==== Exercise inputs ====
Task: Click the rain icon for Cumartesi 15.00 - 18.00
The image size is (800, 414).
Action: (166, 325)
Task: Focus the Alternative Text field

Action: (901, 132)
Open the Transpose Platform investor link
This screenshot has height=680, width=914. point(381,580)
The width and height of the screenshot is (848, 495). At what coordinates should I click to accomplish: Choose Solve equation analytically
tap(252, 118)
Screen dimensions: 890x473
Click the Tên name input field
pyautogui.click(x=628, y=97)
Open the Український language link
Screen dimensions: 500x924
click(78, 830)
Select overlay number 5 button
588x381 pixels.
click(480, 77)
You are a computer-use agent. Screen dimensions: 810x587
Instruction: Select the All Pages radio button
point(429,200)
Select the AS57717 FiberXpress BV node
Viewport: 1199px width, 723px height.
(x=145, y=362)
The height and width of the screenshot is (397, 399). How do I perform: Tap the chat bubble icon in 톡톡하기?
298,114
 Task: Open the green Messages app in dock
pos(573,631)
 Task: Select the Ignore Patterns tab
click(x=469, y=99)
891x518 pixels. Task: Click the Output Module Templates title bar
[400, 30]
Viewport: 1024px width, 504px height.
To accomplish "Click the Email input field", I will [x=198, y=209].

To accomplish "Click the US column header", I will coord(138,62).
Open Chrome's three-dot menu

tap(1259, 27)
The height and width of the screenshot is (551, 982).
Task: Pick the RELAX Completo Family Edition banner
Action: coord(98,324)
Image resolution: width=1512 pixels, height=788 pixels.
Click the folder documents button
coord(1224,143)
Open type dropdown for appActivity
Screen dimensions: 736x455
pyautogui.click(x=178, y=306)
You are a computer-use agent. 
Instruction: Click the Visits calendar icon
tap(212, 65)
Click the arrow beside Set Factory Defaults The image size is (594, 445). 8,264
====
Task item:
Your answer should hold the line with "Open the Український language link" and each line after it to the end of the data, retyped exactly. Include no other lines.

Worked solution:
Open the Український language link
Screen dimensions: 500x924
click(78, 830)
Select overlay number 5 button
588x381 pixels.
click(480, 77)
You are a computer-use agent. Screen dimensions: 810x587
Instruction: Select the All Pages radio button
point(429,200)
Select the AS57717 FiberXpress BV node
Viewport: 1199px width, 723px height.
(x=145, y=362)
The height and width of the screenshot is (397, 399). How do I perform: Tap the chat bubble icon in 톡톡하기?
298,114
 Task: Open the green Messages app in dock
pos(573,631)
 Task: Select the Ignore Patterns tab
click(x=469, y=99)
891x518 pixels. Task: Click the Output Module Templates title bar
[400, 30]
Viewport: 1024px width, 504px height.
To accomplish "Click the Email input field", I will [x=198, y=209].

To accomplish "Click the US column header", I will coord(138,62).
Open Chrome's three-dot menu

tap(1259, 27)
The height and width of the screenshot is (551, 982).
Task: Pick the RELAX Completo Family Edition banner
Action: coord(98,324)
Image resolution: width=1512 pixels, height=788 pixels.
Click the folder documents button
coord(1224,143)
Open type dropdown for appActivity
Screen dimensions: 736x455
pyautogui.click(x=178, y=306)
You are a computer-use agent. 
Instruction: Click the Visits calendar icon
tap(212, 65)
Click the arrow beside Set Factory Defaults The image size is (594, 445). 8,264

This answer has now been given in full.